Stored data:
== Segment start ==

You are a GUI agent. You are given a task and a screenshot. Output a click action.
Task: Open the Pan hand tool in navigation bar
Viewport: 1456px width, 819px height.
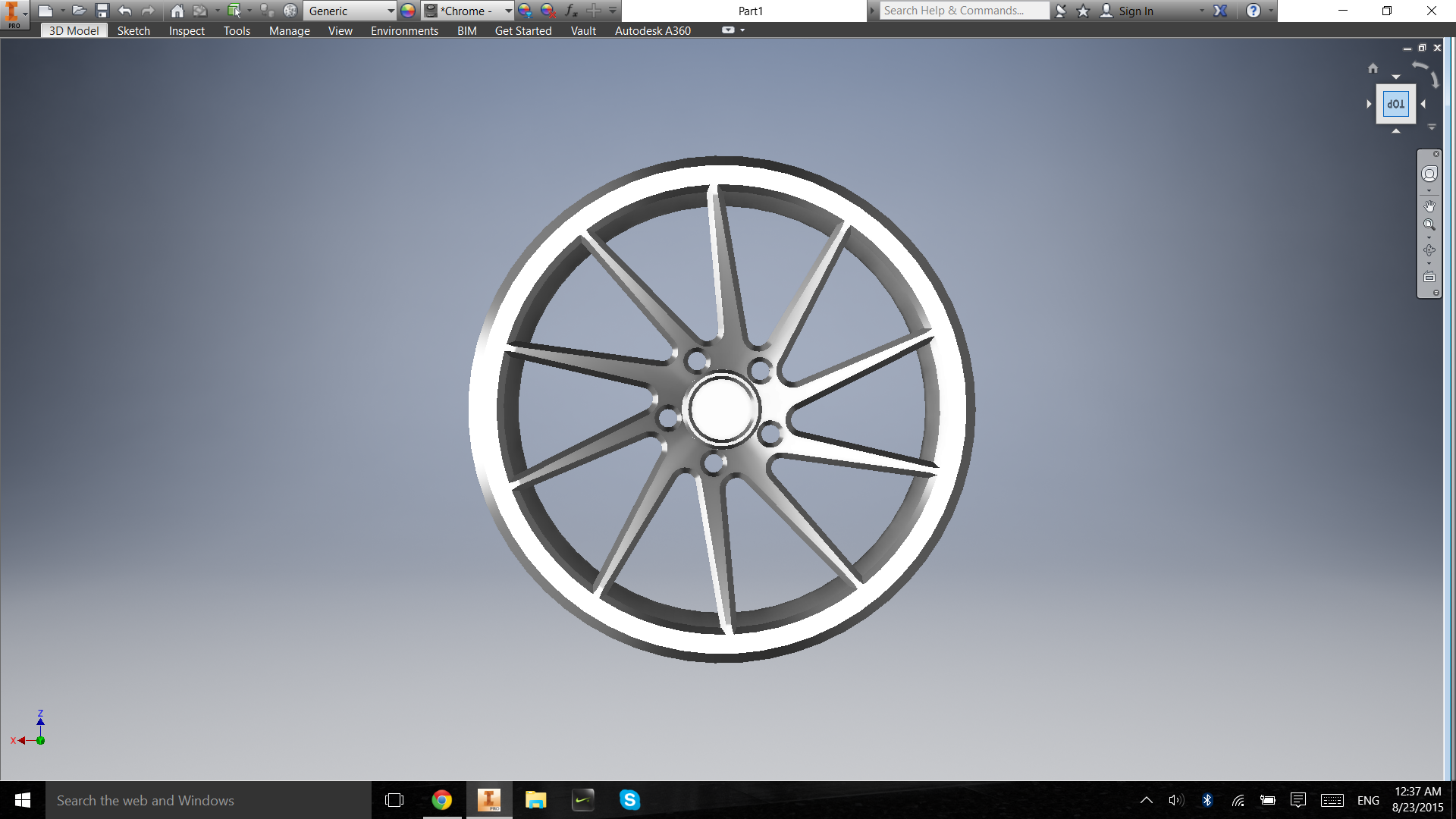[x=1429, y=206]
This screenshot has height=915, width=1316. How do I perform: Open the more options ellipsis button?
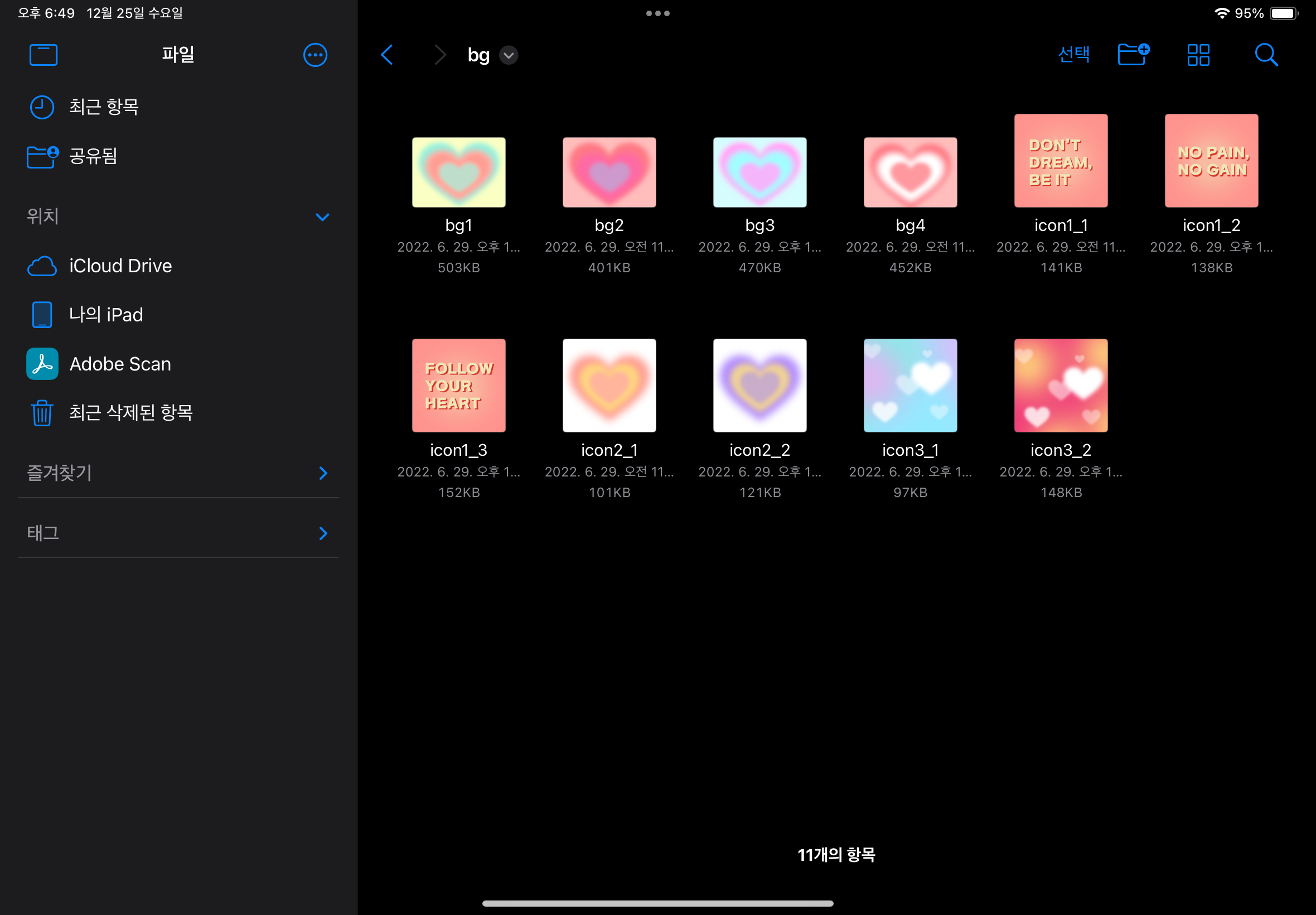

== Segment end ==

=== YOUR OBJECTIVE ===
Repeat each line of the records exactly. Do not include the pictures.

=== SOLUTION FOR THIS TASK ===
You are a GUI agent. You are given a task and a screenshot. Output a click action.
Task: Open the Pan hand tool in navigation bar
Viewport: 1456px width, 819px height.
[x=1429, y=206]
This screenshot has height=915, width=1316. How do I perform: Open the more options ellipsis button?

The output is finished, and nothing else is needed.